El desarrollo de la maquinaria

Pocos cuestionarían la necesidad de reorganizar la Curia. Designada para ayudar al papa en la administración de la Iglesia Católica, está formada por cierto número de cuerpos administrativos, legislativos y judiciales, mediante los cuales se atienden muchos asuntos de gobierno de la Iglesia. Los más importantes de éstos son las catorce “congregaciones romanas’’, comisiones presididas por un cardenal o por el mismo papa.

Dicha maquinaria no evolucionó a partir de algún principio general, sino empíricamente, en una forma caprichosa y antojadiza, a través de una larga serie de definiciones, adiciones, combinaciones y cambios. La mayor parte de su desarrollo data del período que media entre los siglos XI y XVI. En lo que respecta a los cardenales, que forman un cuerpo especial de consejeros del papa y son elegidos por él, no eran “príncipes de la Iglesia” cuando su oficio fue concebido originalmente, sino, en el sentido literal de la palabra, “goznes” alrededor de los cuales giraba la administración de la Iglesia, así como la puerta gira en torno de los suyos. Desde entonces su poder ha aumentado extraordinariamente, al punto que la Curia ha llegado a ser una de las instituciones humanas más duramente censuradas.

Siempre ha resultado fácil encontrar motivos para detestarla. Se ha considerado que se apartaba por completo de la experiencia pastoral práctica. Se dijo que era arrogante, demasiado italiana y oficiosa. La necesidad de reforma llegó a tal punto en ocasión del Concilio Vaticano II que ya no pudo ser postergada por más tiempo. Además, el simple hecho de que obispos de todas partes del mundo se reunieran en Roma por más de cuatro años puso en tela de juicio el concepto piramidal y jurídico de la Iglesia Católica, destacando su carácter colegiado. El mismo concepto del gobierno de la iglesia estaba en juego. Paulo VI expresó su deseo de evaluar la situación y reformar la Curia.

....

### ACCIONES REQUERIDAS
**a)** Reproduce el fragmento del texto sobre la Curia que empieza en "Dicha maquinaria no" y termina en "más duramente censuradas.".
**b)** Según el texto sobre la Curia, ¿cuántas congregaciones romanas existen?
**c)** Por favor, completa la parte siguiente del texto sobre la Curia a partir de su última oración.
Las líneas no tienen relación con el texto sobre la Curia.

### LÍNEAS REGISTRADAS

....

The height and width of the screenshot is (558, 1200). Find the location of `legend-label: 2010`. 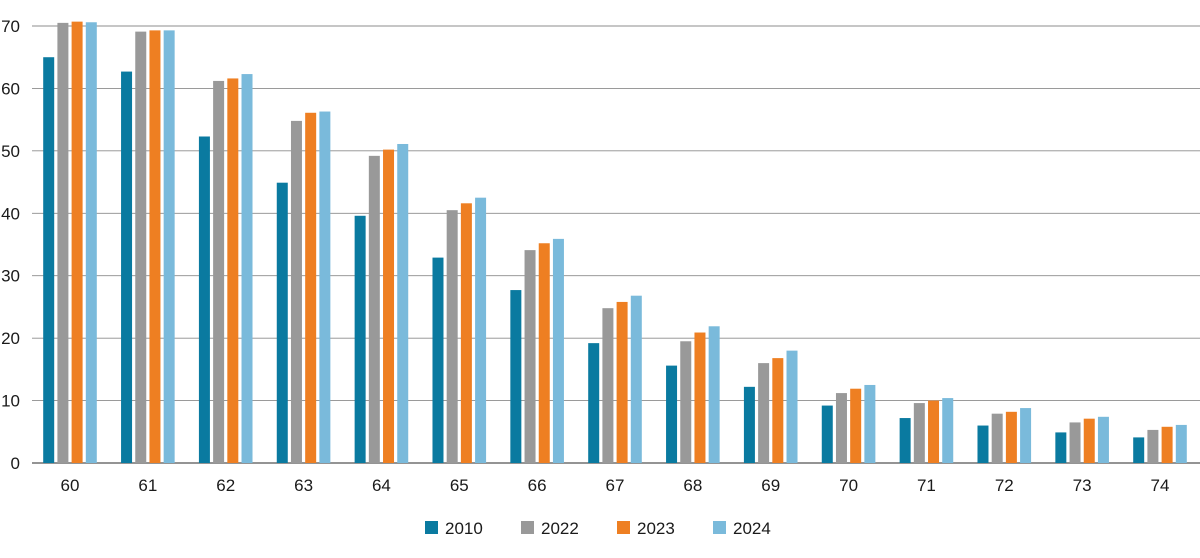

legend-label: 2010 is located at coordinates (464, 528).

....

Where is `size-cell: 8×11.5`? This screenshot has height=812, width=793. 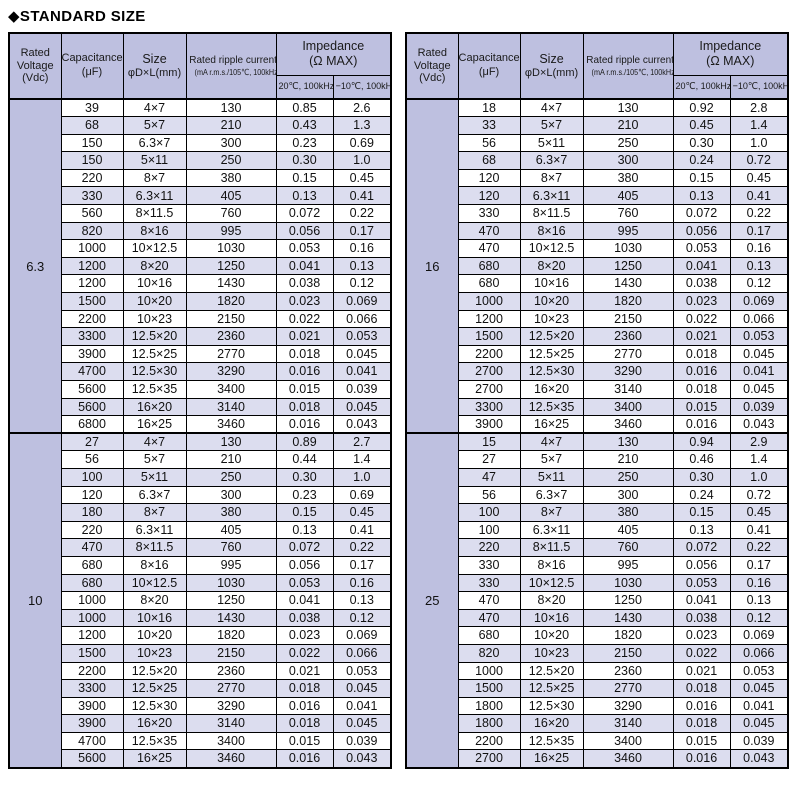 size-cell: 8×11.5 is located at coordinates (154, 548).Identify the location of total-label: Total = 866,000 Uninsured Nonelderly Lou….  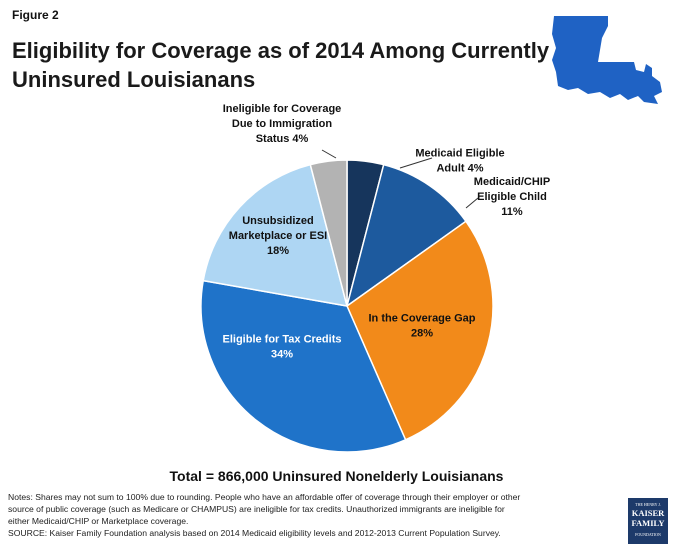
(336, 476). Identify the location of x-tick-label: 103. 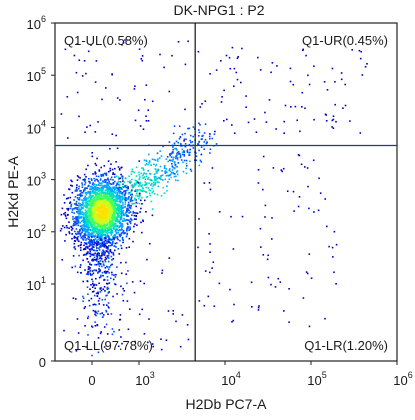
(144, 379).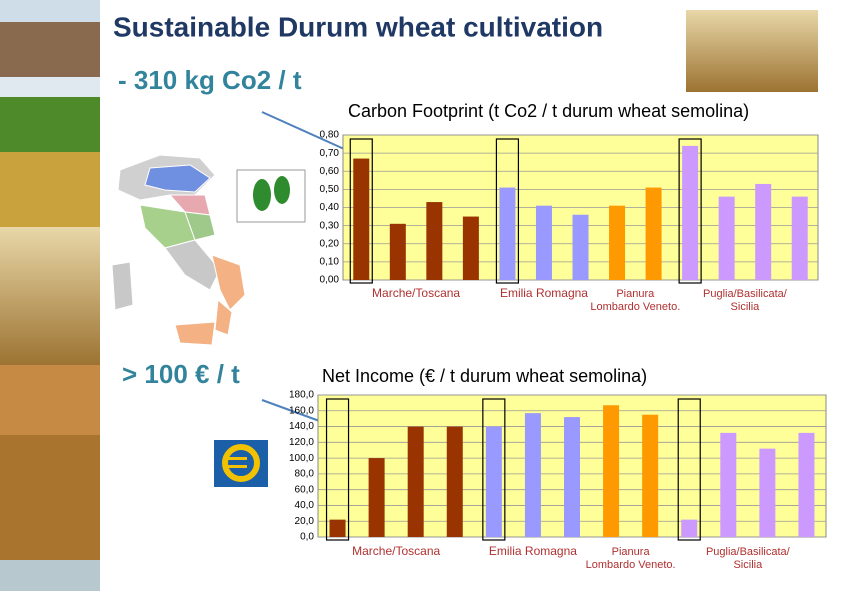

....

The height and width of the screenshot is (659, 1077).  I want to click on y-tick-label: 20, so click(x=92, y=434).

....

### CONJUNTO DE RESPUESTAS
**a)**
Dicha maquinaria no evolucionó a partir de algún principio general, sino empíricamente, en una forma caprichosa y antojadiza, a través de una larga serie de definiciones, adiciones, combinaciones y cambios. La mayor parte de su desarrollo data del período que media entre los siglos XI y XVI. En lo que respecta a los cardenales, que forman un cuerpo especial de consejeros del papa y son elegidos por él, no eran “príncipes de la Iglesia” cuando su oficio fue concebido originalmente, sino, en el sentido literal de la palabra, “goznes” alrededor de los cuales giraba la administración de la Iglesia, así como la puerta gira en torno de los suyos. Desde entonces su poder ha aumentado extraordinariamente, al punto que la Curia ha llegado a ser una de las instituciones humanas más duramente censuradas.

**b)** Catorce.

**c)**
Cambios introducidos por Paulo VI

Para comenzar, se cambiaron unos cuantos nombres. El Santo Oficio procuró borrar el recuerdo de su vinculación con la Inquisición mediante el cambio de su nombre por el de Sagrada Congregación de la Doctrina de la Fe. La poderosa Congregación de Propaganda, al notar que “propaganda” era una palabra indecorosa, cambió su nombre por el de Sagrada Congregación para la Evangelización de los Pueblos. Siguieron otras reformas semejantes. Los cardenales de más de ochenta años fueron eliminados como electores de un nuevo papa. En lugar del latín, anteriormente exigido en toda correspondencia. podría usarse cualquier lengua ampliamente difundida. La Cancillería Apostólica, y una cantidad de otras anticuadas oficinas del Vaticano, fueron eliminadas, y sus funciones fueron transferidas a otros departamentos.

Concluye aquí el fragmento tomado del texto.